### Exercise set
**1)** Transcribe the portion of the article on Alibaba's stock that begins with the words containing "The bullish argument" and ends after "recent geopolitical drama.".
**2)** According to the article on Alibaba's stock, what did Apple announce regarding Alibaba's AI technology?

Passage section start

Given the stock's poor performance since its pandemic-prompted peak in late 2020, it would have been easy to give up on China's e-commerce giant Alibaba Group (BABA -9.88%). And plenty of investors did.
Yet in outright defiance of the Nasdaq Composite's (^IXIC -5.82%) 10% tumble during the first quarter -- its worst quarter since the bear market of early 2022 -- Alibaba shares rallied to the tune of 56% during Q1 this year.
Don't look for a single specific reason Alibaba's stock has done so well so far this year. You won't find it. Rather, take a step back and look at the bigger picture. Several different complementary factors are converging here.
One of these factors is the return of Jack Ma. Although the Alibaba co-founder isn't stepping back into a leadership role with the company, early last year he stepped out of the shadows and back into the spotlight to make an impassioned plea to Alibaba's employees to pull the organization out of its funk. And he's remained there ever since, keeping this ticker primed for a bullish response to any good news.
And good news came in January's announcement from Alibaba's artificial intelligence (AI) arm that the latest version of its AI technology platform (called Qwen 2.5-Max) was even better than DeepSeek-V3, which stood the artificial intelligence on its ear just a month earlier. Shortly thereafter, Apple announced it would be integrating Alibaba's AI tech into its iPhones used in China, securing another high-profile win for the company.
Then in late February Alibaba reported solid results for the fiscal quarter ending in December. Top-line growth of 8% (led by the cloud intelligence segment, but also with respectable growth from its e-commerce arm) led the company to revenue and earnings that both topped analysts' expectations. Although the stock's subsequent response was a bit hit-and-miss, shares eventually reached yet another multiyear high in the middle of March.
All told, thanks to investors' new eagerness to embrace good news, as of the end of last month Alibaba shares were 56% above where they ended calendar 2024.
Things have cooled off a bit in the meantime. In addition to a bit of profit-taking, investors are understandably concerned about the toll that newly imposed tariffs could take on Alibaba's business. And it's a legitimate concern to be sure.
The bullish argument here is still better than the bearish one though, if only because so much of Alibaba's business is done within China, while another sizable chunk of it is at least done within its global region. Recently enacted tariffs could possibly even help.
Underscoring this bullish argument is the fact that the vast majority of analysts still rate Alibaba stock as a strong buy despite all the recent geopolitical drama.

Passage section end
Extracted entries section start

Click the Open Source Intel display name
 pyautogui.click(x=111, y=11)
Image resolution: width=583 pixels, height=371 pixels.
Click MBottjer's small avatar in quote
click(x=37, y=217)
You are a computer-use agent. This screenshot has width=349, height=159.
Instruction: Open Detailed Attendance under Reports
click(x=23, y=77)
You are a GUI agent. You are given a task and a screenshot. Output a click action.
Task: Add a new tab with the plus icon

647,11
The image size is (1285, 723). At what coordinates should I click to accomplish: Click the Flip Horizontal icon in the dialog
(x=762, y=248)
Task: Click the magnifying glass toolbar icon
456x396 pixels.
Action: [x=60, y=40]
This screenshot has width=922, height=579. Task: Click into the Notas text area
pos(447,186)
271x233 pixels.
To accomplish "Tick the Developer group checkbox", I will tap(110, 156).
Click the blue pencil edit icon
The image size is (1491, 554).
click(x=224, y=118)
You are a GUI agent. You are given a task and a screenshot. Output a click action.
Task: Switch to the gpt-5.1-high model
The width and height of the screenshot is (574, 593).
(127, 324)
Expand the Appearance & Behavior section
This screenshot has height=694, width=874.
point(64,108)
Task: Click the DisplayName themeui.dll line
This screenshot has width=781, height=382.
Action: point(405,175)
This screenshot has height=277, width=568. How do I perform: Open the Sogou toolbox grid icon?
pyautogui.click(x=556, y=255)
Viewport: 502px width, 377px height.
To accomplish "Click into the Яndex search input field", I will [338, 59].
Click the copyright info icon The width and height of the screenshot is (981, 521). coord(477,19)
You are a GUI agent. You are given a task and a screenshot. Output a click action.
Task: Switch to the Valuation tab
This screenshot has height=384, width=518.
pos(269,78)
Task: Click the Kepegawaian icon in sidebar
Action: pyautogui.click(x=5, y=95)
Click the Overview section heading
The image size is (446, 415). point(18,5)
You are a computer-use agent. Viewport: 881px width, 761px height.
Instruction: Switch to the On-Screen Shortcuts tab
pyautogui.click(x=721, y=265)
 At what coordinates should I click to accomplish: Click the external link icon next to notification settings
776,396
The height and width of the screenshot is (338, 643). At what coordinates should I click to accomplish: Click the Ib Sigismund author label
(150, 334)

Extracted entries section end

### Answers by item
**1)**
The bullish argument here is still better than the bearish one though, if only because so much of Alibaba's business is done within China, while another sizable chunk of it is at least done within its global region. Recently enacted tariffs could possibly even help.
Underscoring this bullish argument is the fact that the vast majority of analysts still rate Alibaba stock as a strong buy despite all the recent geopolitical drama.

**2)** Apple announced that it would integrate Alibaba's AI technology into its iPhones used in China.